Mining the transcriptome of target tissues of autoimmune and degenerative pancreatic β-cell and brain diseases to discover therapies
Xiaoyan Yi,
Bianca Marmontel de Souza,
Toshiaki Sawatani,
Florian Szymczak,
Lorella Marselli,
Piero Marchetti,
Miriam Cnop,
Decio L. Eizirik
Affiliations
Xiaoyan Yi
ULB Center for Diabetes Research, Medical Faculty, Université Libre de Bruxelles, Brussels 1070, Belgium
Bianca Marmontel de Souza
ULB Center for Diabetes Research, Medical Faculty, Université Libre de Bruxelles, Brussels 1070, Belgium
Toshiaki Sawatani
ULB Center for Diabetes Research, Medical Faculty, Université Libre de Bruxelles, Brussels 1070, Belgium
Florian Szymczak
ULB Center for Diabetes Research, Medical Faculty, Université Libre de Bruxelles, Brussels 1070, Belgium; Interuniversity Institute of Bioinformatics in Brussels, Université Libre de Bruxelles-Vrije Universiteit Brussel, Brussels 1050, Belgium
Lorella Marselli
Department of Clinical and Experimental Medicine, AOUP Cisanello University Hospital, University of Pisa, Pisa 56126, Italy
Piero Marchetti
Department of Clinical and Experimental Medicine, AOUP Cisanello University Hospital, University of Pisa, Pisa 56126, Italy
Miriam Cnop
ULB Center for Diabetes Research, Medical Faculty, Université Libre de Bruxelles, Brussels 1070, Belgium; Division of Endocrinology, Erasmus Hospital, Université Libre de Bruxelles, Brussels 1070, Belgium
Decio L. Eizirik
ULB Center for Diabetes Research, Medical Faculty, Université Libre de Bruxelles, Brussels 1070, Belgium; WELBIO, Université Libre de Bruxelles, Brussels 1070, Belgium; Corresponding author
Summary: Target tissues of autoimmune and degenerative diseases show signals of inflammation. We used publicly available RNA-seq data to study whether pancreatic β-cells in type 1 and type 2 diabetes and neuronal tissue in multiple sclerosis and Alzheimer’s disease share inflammatory gene signatures. We observed concordantly upregulated genes in pairwise diseases, many of them related to signaling by interleukins and interferons.
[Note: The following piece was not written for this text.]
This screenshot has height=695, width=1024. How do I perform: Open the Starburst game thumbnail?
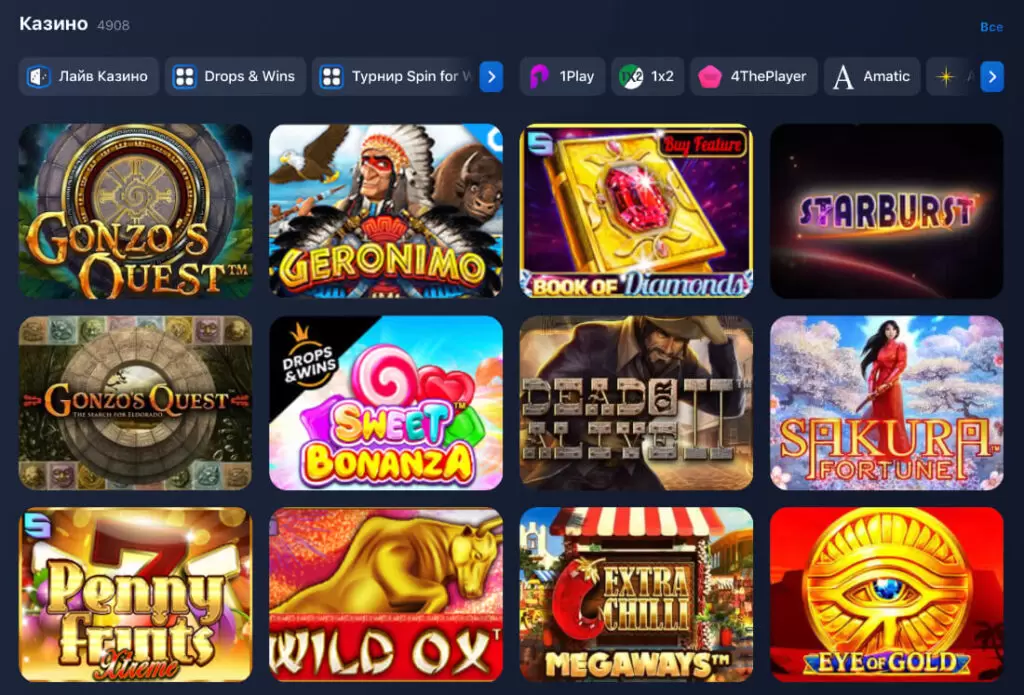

We next mined these signatures to identify therapies that could be re-purposed/shared among the diseases and identified the bromodomain inhibitors as potential perturbagens to revert the transcriptional signatures. We experimentally confirmed in human β-cells that bromodomain inhibitors I-BET151 and GSK046 prevent the deleterious effects of the pro-inflammatory cytokines interleukin-1β and interferon-γ and at least some of the effects of the metabolic stressor palmitate. These results demonstrate that key inflammation-induced molecular mechanisms are shared between β-cells and brain in autoimmune and degenerative diseases and that these signatures can be mined for drug discovery.